Focus of Study: We will conduct a multicenter RCT pilot of TH+NMB for 48h vs. usual temperature management in 340 patients with ARDS in 14 clinical sites.

Primary and secondary objectives: The primary objective is to assess the safety and efficacy of 48h TH+NMB in patients with ARDS compared with a control arm receiving usual temperature management. Secondary objectives include: (1) generating data to inform a decision about whether to proceed with a subsequent civilian population Phase III clinical trial of TH to reduce mortality in ARDS and to direct its study design; (2) analyzing biomarker and physiologic data to determine the mechanism(s) through which TH+NMB might exert benefit in ARDS

Study design: The CHILL trial is a multi-center RCT.

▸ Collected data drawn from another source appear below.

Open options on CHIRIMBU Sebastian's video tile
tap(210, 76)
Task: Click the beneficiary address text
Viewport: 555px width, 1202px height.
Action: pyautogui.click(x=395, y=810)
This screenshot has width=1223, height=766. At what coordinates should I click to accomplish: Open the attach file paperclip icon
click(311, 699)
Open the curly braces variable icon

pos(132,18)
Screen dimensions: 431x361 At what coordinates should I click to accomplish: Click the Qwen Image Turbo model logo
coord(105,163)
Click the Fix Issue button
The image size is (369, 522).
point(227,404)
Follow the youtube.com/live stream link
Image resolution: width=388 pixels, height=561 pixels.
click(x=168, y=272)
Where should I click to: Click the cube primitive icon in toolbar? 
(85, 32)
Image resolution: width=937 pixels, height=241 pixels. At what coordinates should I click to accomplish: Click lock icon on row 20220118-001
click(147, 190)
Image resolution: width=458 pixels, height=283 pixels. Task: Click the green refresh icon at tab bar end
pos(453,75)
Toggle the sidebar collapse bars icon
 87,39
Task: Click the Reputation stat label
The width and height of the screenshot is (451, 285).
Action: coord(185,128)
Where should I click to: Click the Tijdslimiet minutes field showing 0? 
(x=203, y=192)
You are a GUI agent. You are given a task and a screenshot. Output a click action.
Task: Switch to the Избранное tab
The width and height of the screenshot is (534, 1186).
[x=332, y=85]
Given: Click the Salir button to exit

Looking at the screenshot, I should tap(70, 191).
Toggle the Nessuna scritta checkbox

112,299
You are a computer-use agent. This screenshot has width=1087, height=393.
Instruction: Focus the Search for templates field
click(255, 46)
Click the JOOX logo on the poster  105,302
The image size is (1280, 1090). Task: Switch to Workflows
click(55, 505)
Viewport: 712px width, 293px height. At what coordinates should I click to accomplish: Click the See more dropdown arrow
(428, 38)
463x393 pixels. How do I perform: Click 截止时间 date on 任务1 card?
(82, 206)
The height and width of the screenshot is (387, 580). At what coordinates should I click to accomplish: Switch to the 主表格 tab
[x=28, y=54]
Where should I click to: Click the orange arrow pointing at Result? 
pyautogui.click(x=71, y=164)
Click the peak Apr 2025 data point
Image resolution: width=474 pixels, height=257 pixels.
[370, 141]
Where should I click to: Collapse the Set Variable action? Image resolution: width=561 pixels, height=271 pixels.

Brief Summary- Study Description:

Acute Respiratory Distress Syndrome (ARDS) is a serious condition that occurs as a complication of medical and surgical diseases, has a mortality of ~40%, and has no known treatment other than optimization of support. Data from basic research, animal models, and retrospective studies, case series, and small prospective studies suggest that therapeutic hypothermia (TH) similar to that used for cardiac arrest may be lung protective in patients with ARDS; however, shivering is a major complication of TH, often requiring paralysis with neuromuscular blocking agents (NMBA) to control. Since the recently completed NHLBI PETAL ROSE trial showed that NMBA had no effect (good or bad) in patients with moderate to severe ARDS, the CHILL trial is designed to evaluate whether TH combined with NMBA is beneficial in patients with ARDS. This Phase IIb randomized clinical trial is funded by the Department of Defense to compare TH (core temperature 34-35°C) + NMBA for 48h vs. usual temperature management in patients in 14 clinical centers with the Clinical Coordination Center and Data Coordinating Center at University of Maryland Baltimore. Planned enrollment is 340 over ~3.5 years of the 4-year contract. Since COVID-19 is currently the most common cause of ARDS, randomization will be stratified on COVID-19 status and patients with COVID-19 limited to no more than one-third of budgeted enrollment per year. Primary outcome is 28-day ventilator-free days. Secondary outcomes include safety, physiologic measures, mortality, hospital and ICU length of stay, and serum biomarkers collected at baseline and on days 1, 2, 3, 4, and 7.